Figures 6 and 7 show the influence of machining parameters with different rotational speeds and different feed speeds, respectively, on the trajectory of cutting edges in unit time. Figure 6 shows that when the spindle speed was low, the turning phenomenon of cutting edge motion track was more obvious. The rotation of the cutting edge gradually weakened, the length of the path from the tool–workpiece separation to the combination gradually reduced, and the net cutting time during the ultrasonic vibration cycle gradually increased with the increase in the spindle speed. When the cutting speed exceeded the critical cutting speed V_MAX, the motion path of the cutting edge no longer appeared to rotate, and the tool–workpiece no longer had the characteristic of separation. Figure 7 shows that when only the feed rate is increased, the span of the tool nose trajectory in the feed direction (Z direction) increases. When the feed speed was low, the workpiece underwent high-frequency elliptical turning in the circumferential unit area many times. When the feed speed increased, the turning times in the circumferential unit area decreased, and the feed speed had no change in other directions. This finding confirmed that the change in the feed rate only affected the cutting edge path in the feed direction.

Fig. 6

Tool tip trajectory at different speeds

Fig. 7

Tool nose motion path at different feed speeds

Figures 8 and 9 show the influence of acoustic parameters, such as different vibration amplitudes and phase differences, on tool tip trajectory in unit time, respectively. Figure 8 shows that as the amplitude increased, the tool–workpiece separation phenomenon became more obvious. As the amplitude of the tool changed in all directions, ultrasonic elliptical vibration cutting showed periodic changes from elliptical cutting to round cutting, and the range of actual cutting depth increased as the amplitude of the cutting tool increased in all directions. Figure 9 shows that when the phase difference changed, the trajectory of the cutting edge changed greatly. Moreover, different phase differences also affected the dynamic change in the cutting angle of the tool, combined with the “ironing” effect of the edge of the tool, thereby affecting the residual height and surface roughness. Under the phase difference change, the tool vibration trajectory and the cutting angle changed the actual cutting depth, as shown in Fig. 10.

Fig. 8

Tool tip motion trajectory at different amplitudes

Fig. 9

Tool tip motion trajectory at different phase differences

Fig. 10

Elliptic vibration cutting trajectory deflection

2.3 3D shape simulation of double-excitation UEVT

The formation process of turning surface topography is the process in which the cutting edge reproduces the tool contour to the machined surface along a certain motion path. Its essence is the process in which the cutting edge moves on the machined surface and forms the surface topography. It follows the principle of edge shape remapping and the cutting interference effect of cutting tools. The tool and its enveloping surface move in the volume of the workpiece, and any intersection volume between the tool and the workpiece is subtracted from the volume of the workpiece, leaving the path of the cutting edge in the workpiece. The MATLAB software is used to simulate the microstructure of a 3D-UEVT surface, and different vibration modes and processing parameters are simulated and verified.

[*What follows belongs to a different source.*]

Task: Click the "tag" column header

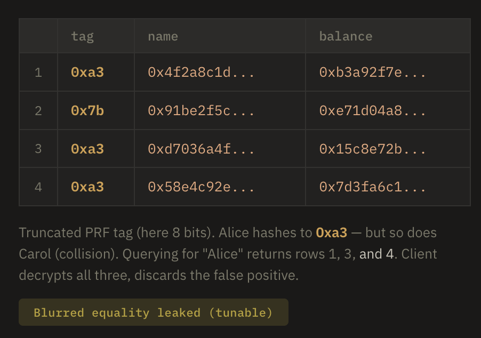Action: click(x=82, y=36)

Through MATLAB simulation, some 3D surface maps were extracted; the simulation results under different parameters are shown in Fig. 11.

Fig. 11

Simulation diagram of surface topography with different parameters. a n=200 r/min, b n=400 r/min, c n=600 r/min, d V_f =20 μm/r, e V_f =30 μm/r, f A_x=3 μm, g A_x=4 μm, h φ=30°, i φ=90°. The common parameters are the following: a, b, c a_p=10 μm, V_f =10 μm/r, A_x=2 μm, φ=60°; b, d, e n=400 r/min, a_p=10 μm, A_x=2 μm, φ=60°; b, f, g n=400 r/min, a_p=10 μm, V_f =10 μm/r, φ=60°; b, h, i n=400 r/min, a_p=10 μm, V_f =10 μm/r, A_x=2 μm)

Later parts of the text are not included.